From LifeSiteNews
By Jonathon Van Maren
July 16, 2020 (LifeSiteNews) — Earlier this month, the BBC reported a stomach-turning story under the headline “Blackpool woman accessed child abuse images in hospital bed.” According to the BBC:
A woman who accessed her "vast" library of child sexual abuse images from her hospital bed has been jailed. Julie Marshall used public wifi to look at some of her 80,000 images as she recovered from a heart attack in August 2017, Preston Crown Court heard[.] ... Marshall, who admitted three counts of making indecent images of children, was sentenced to nine months in prison[.] … She was also given a 10-year notification order to sign the sex offenders register and a six-year sexual harm prevention order.Many media organizations utilize a practice (although none like to admit it) of “burying the lede” — failing to emphasize an important detail of the story. In this case, the BBC has eliminated the lede entirely: what the BBC does not mention once in its entire story is that “Julie Marshall” was once known as John Robert Marshall and is in fact not a woman, but a male. This is a clarifying bit of information.
The BBC does not even use the phrase “trans woman,” which would tip off those of us who are now used to having to translate the media reports out of genderese into English to the fact that Julie is not what “she” seems (although the photos, as usual, are a dead giveaway). Several other media sources also give no indication that Julie is a man, despite the fact that this information is extremely relevant to understanding the story.

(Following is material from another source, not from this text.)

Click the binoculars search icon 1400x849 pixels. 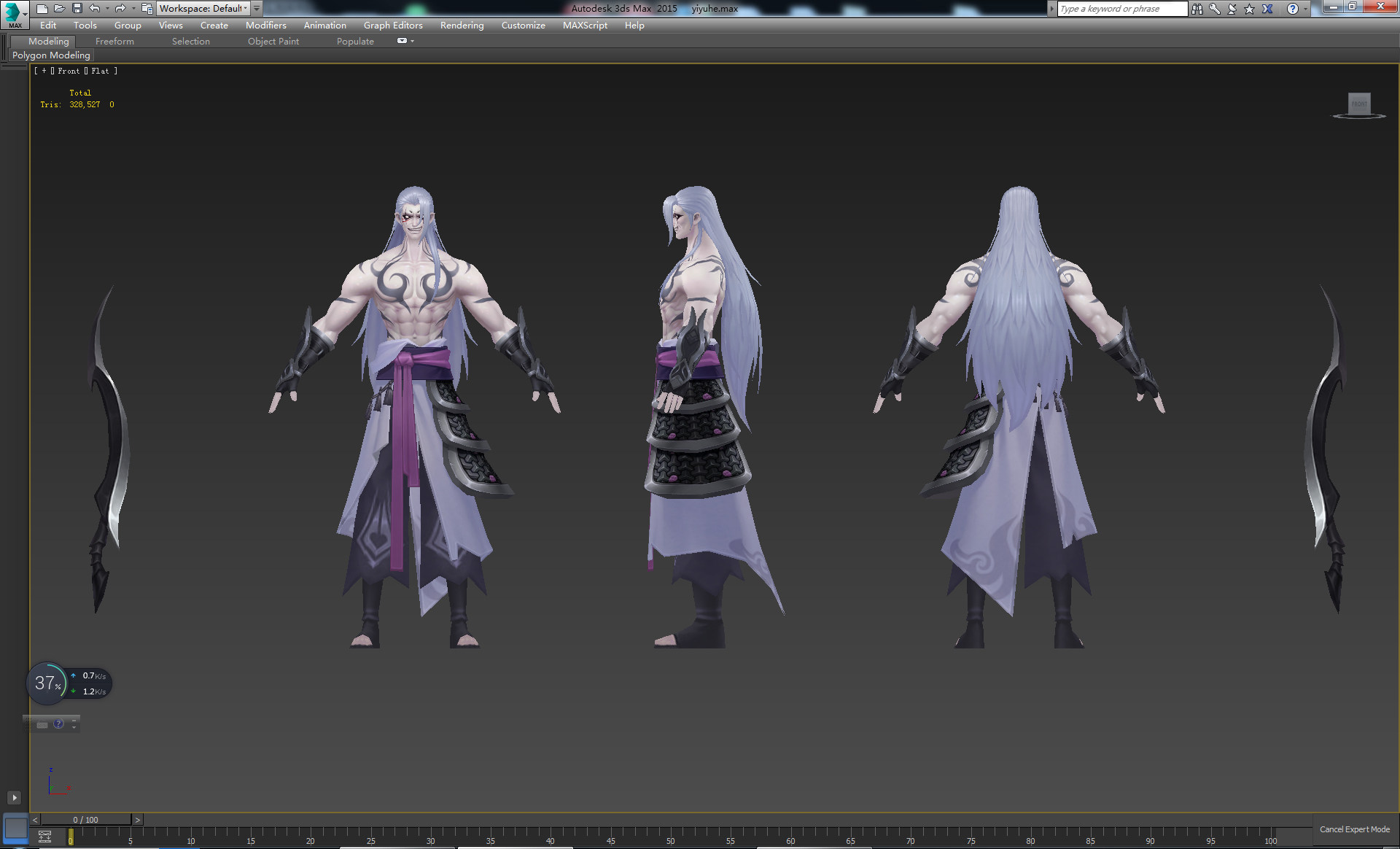(1197, 9)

In fact, the BBC even leaves out important details included in a story on the same trial and sentencing by the Daily Mail:
Judge Newell added that arrangements have been made for Ms Watson, but that what prison she ends up in is a matter for the prison service and Home Office. He said: 'We have made what arrangements we can with regard to where Miss Marshall will go for now. The authorities are aware of the situation and protective measures will take place in the short term. In the long term, allocation is a matter for the Home Office and the Prison Service.'Male-born trans prisoners were first allowed to request a transfer to women's jails in England and Wales in 2016. Official figures released this year showed transgender prisoners have carried out seven sex attacks on women in jail. The figures show the true scale of offending by criminals who were born male but were allowed to move into female jails after changing gender. It has sparked a debate about the safety of cisgender female prisoners and staff.

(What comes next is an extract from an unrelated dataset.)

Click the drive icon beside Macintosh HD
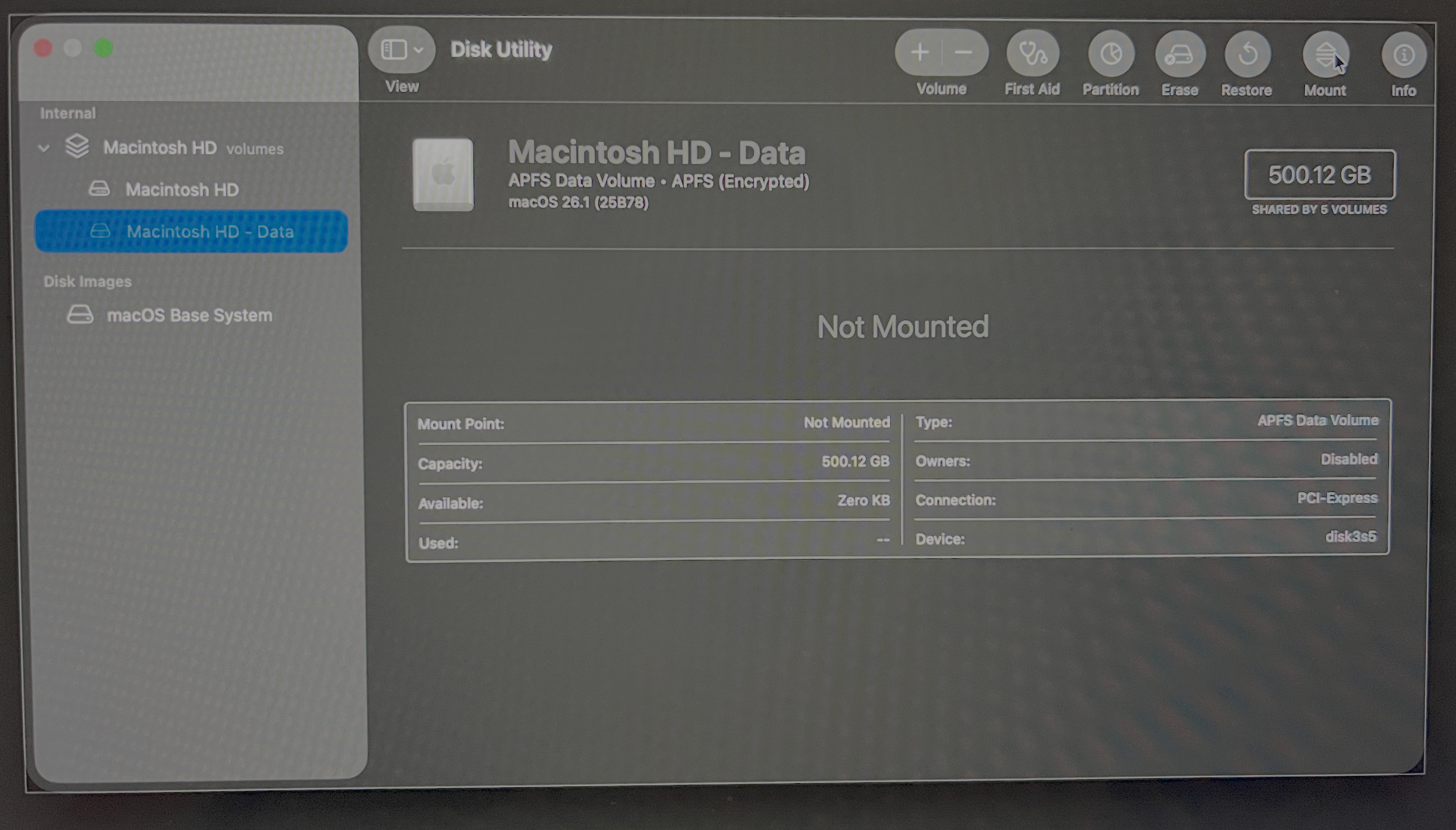1456x830 pixels. coord(100,188)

I want to be fair: the BBC has done some excellent reporting on the damage being caused to children at gender clinics, most notably its exposé of the NHS’s Tavistock Clinic. But I wonder if some major media organizations are beginning another shift in how they write about transgender individuals. As I noted on July 2, the Trans Journalists Association has a recently released style guide for media organizations with a series of demands on the coverage of trans people. One of their demands was that people always be referred to by their “current” sex. (De-transitioners, they insisted, should not be covered at all. If anyone is trying to erase anyone’s existence in this debate, it is the trans activists’ attitude toward those their ideology has damaged or destroyed.)

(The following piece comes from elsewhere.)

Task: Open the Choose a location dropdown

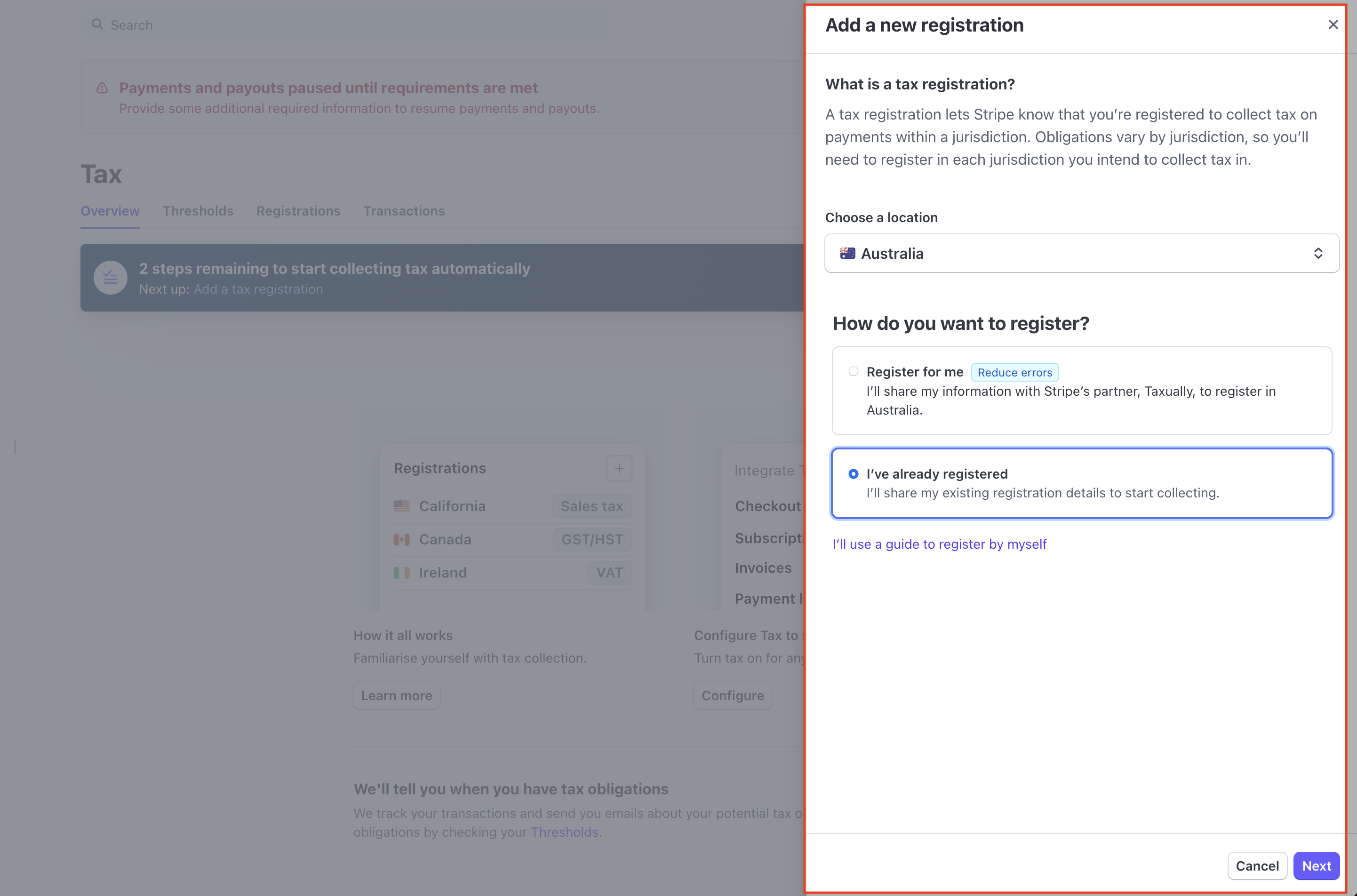Action: [x=1081, y=253]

This is a clever way of redefining reality even more completely in the public sphere than they already have. Soon, I suspect, we’ll be told that referring to a “transgender woman” is slightly transphobic, because to add the “transgender” prefix is to imply that the person being referred to isn’t just like any other woman (a term trans activists and their allies now refuse to define). The popular hashtag #TransWomenAreWomen will be abandoned, and we’ll all be expected to believe that Julie’s vast trove of disturbing images has nothing to do with the fact that Julie’s name used to be John.